Market Monitor: August 2024

Market Monitor: August 2024

The last two years have been brutal to the bears as Indian markets have soared to unimaginable highs and rewarded believers in India's story very well. Indian markets have been an envy for global investors as we continue to surge despite all odds and geopolitical uncertainties. Will this continue forever? Will markets continue to rally without correcting? Obviously, no. But as India marches on towards becoming a ~5tn economy, the stock market is likely to follow suit

In last month's edition of market monitor, we saw that with India's sustainable economic growth, currency stability and political continuity, combined with strong domestic flows, the stars are aligned for Indian equities over the next ~7-10 years. Some times, markets may run ahead of macros and fundamentals, and other times, they may lag behind macros and fundamentals.

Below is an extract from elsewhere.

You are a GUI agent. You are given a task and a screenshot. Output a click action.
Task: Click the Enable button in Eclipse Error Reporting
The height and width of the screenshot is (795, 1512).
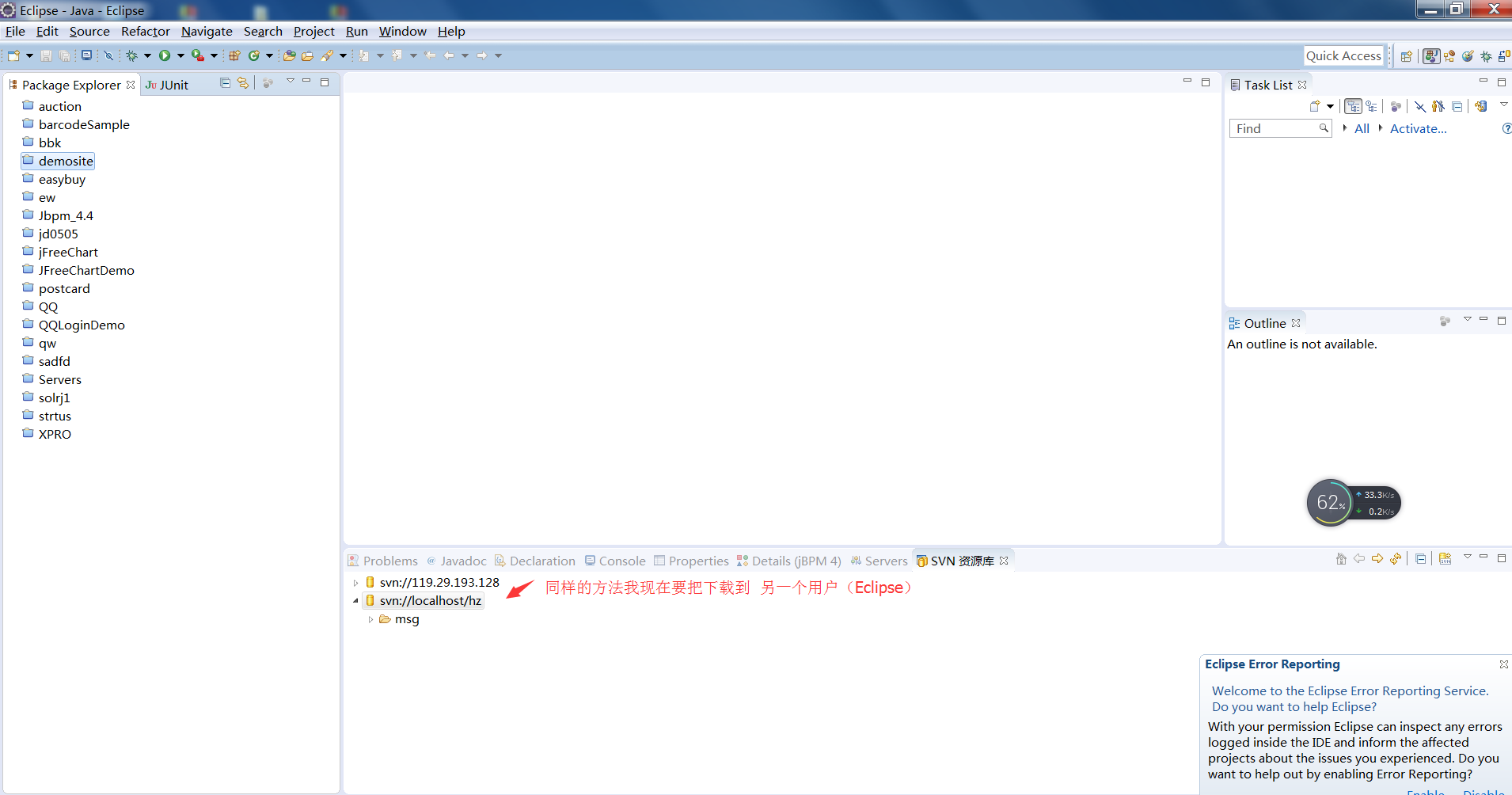pyautogui.click(x=1427, y=791)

But broadly, the direction remains up. And for patient, long term investors, that's what matters




Indian Market Snapshot

We are seeing some initial signs of the broad based rally turning into a narrower move, as the Nifty 500/Nifty 50 ratio has started to cool off



This is also seen in index vs stock dichotomy, as over ~58% of Nifty Total Market stocks are down more than 10% from their 52 week high, even as the index is close to its all-time high



In the short run, markets have borrowed significantly from the future, as seen in the average 1y/10y return ratio at ~2.5x. This means some consolidation/short-term correction may be due, but its hard to predict a correction before it happens


Winds of change

On the sectoral front, we are seeing a clear rotation, as big winners over the last ~3-5 years like PSUs, autos and realty have seen a lull over the last ~1-3 months, while longer term laggards like IT, services, and financials are seeing an up-tick in the short term. This change has been seen post the election result in June 2024... also something that we discussed in the June edition of this newsletter



Mutual Funds

Domestic mutual funds are holding INR ~116k cr (~4.7% of AUM) in cash. This, coupled with the fact that nearly INR ~20k cr (and rising) is getting added to India's mutual fund AUM through the SIP route every month, our domestic institutions are more than equipped to step in and counter any unexpected volatility that may be triggered by global exigencies. This is also why we have seen much shallower drawdowns in Indian markets in the last ~3-4 years, as compared to the pre-COVID era



Below is a snapshot of how mutual fund categories are performing vs relevant benchmarks



Time for Gold to Glitter?

With a cooling US economy, and recession woes gripping policy makers, we are possibly staring at one of the most anticipated fed rate cuts in history. In the past, falling fed rate has been synonymous with a rally in Gold. Will history repeat this time around?


My favourite read for August: Optimism as a Default Setting




That's all for this time. Cheers, and happy investing!




Disclaimer:

I am not a SEBI RIA This post is purely educational and not to be construed as advice of any manner Please do your own due diligence before making investment related decisions based on the info seen in this post.